■ What the exercise asks
For the records below, print the lines from the line with "1457x787 pixels. How" through the line with "Given: Expand the" exactly as written; include both end lines and exclude the rest.

■ Data excerpts

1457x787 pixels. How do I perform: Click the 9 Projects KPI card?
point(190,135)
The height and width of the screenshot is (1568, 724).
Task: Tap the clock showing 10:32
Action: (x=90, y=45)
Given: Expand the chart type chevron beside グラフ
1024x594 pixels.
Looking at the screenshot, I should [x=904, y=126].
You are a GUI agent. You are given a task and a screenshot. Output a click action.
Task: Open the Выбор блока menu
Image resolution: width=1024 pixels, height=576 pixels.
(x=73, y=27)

--

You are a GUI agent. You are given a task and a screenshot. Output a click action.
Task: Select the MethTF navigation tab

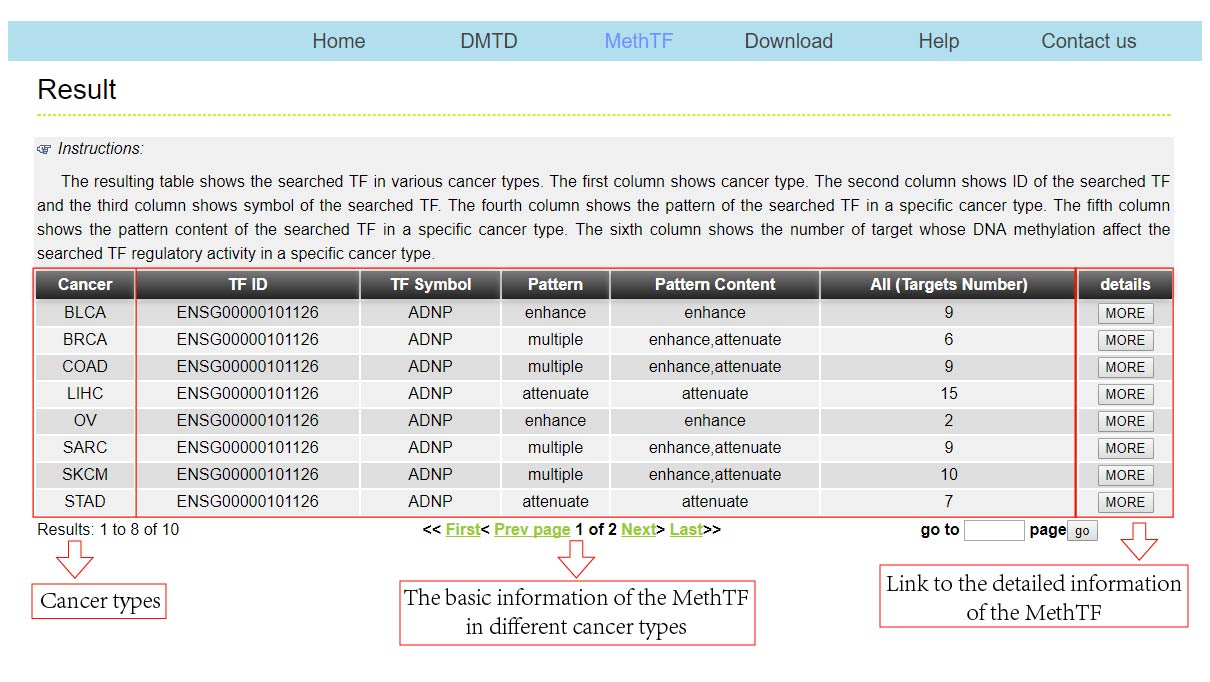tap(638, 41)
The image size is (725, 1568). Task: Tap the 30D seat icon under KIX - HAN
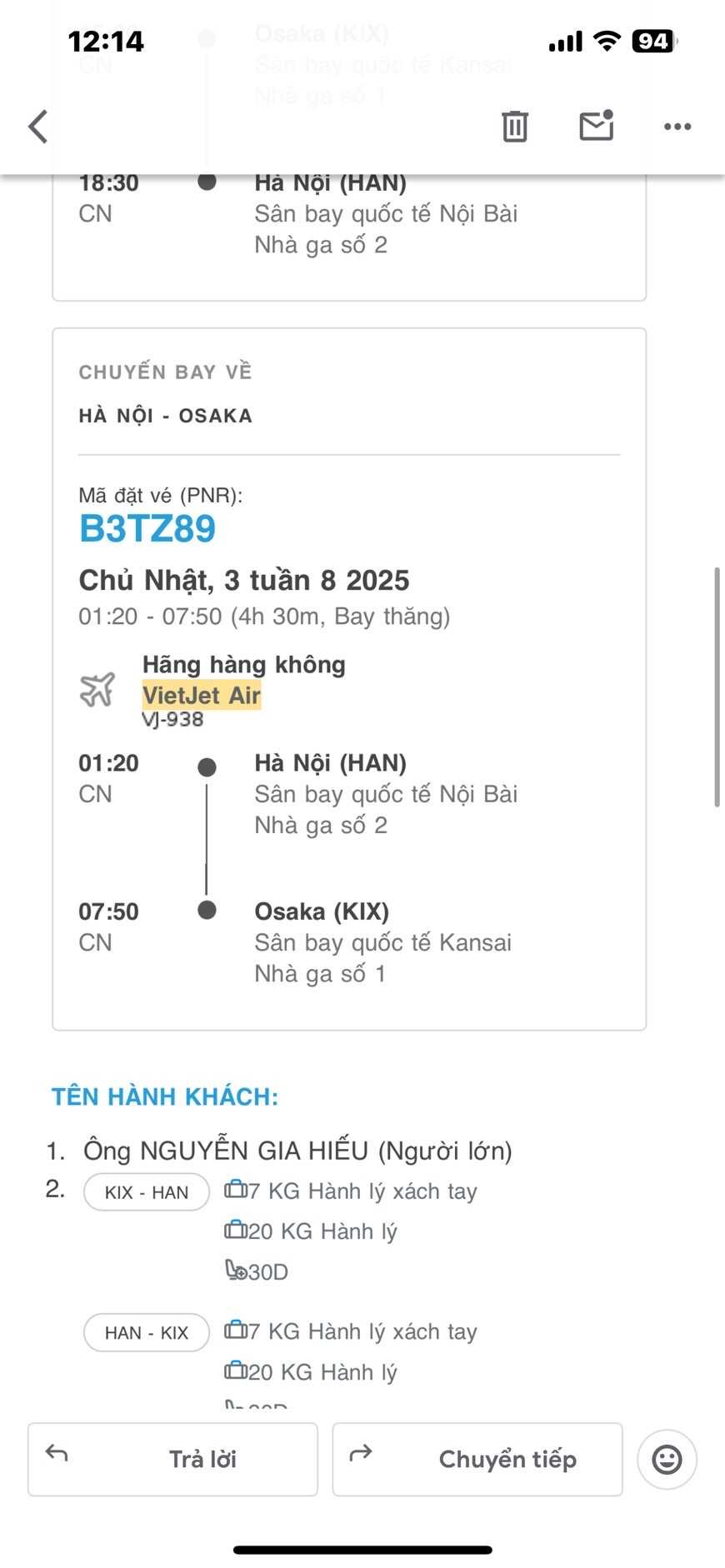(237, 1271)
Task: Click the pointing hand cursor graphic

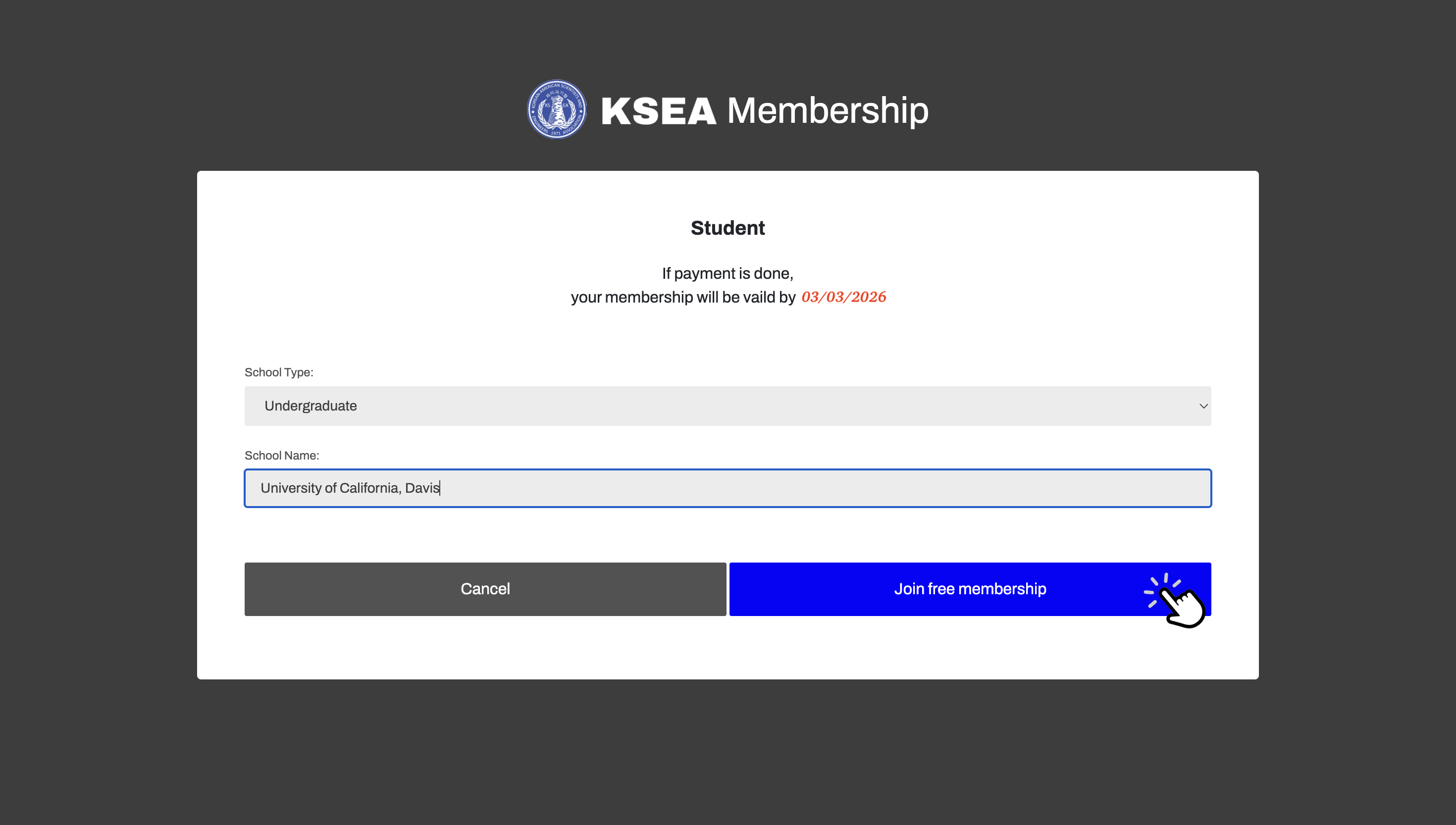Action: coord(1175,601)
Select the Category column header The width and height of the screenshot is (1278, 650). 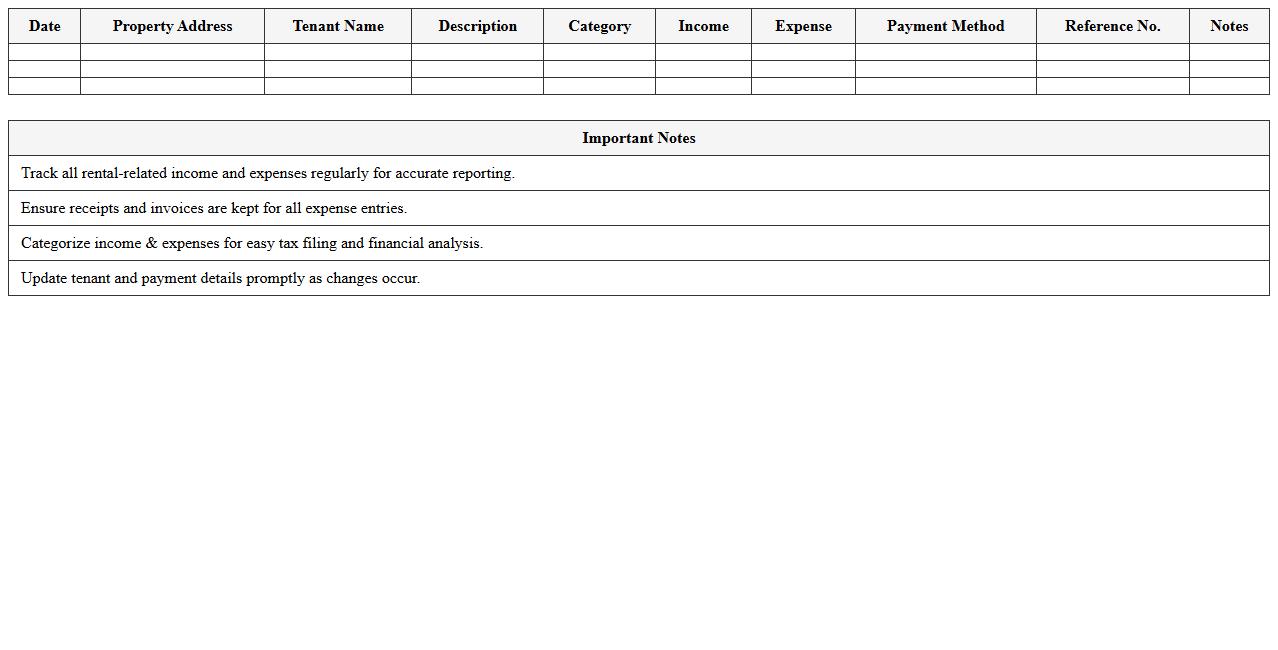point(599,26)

■ Response area
1457x787 pixels. How do I perform: Click the 9 Projects KPI card?
point(190,135)
The height and width of the screenshot is (1568, 724).
Task: Tap the clock showing 10:32
Action: (x=90, y=45)
Given: Expand the chart type chevron beside グラフ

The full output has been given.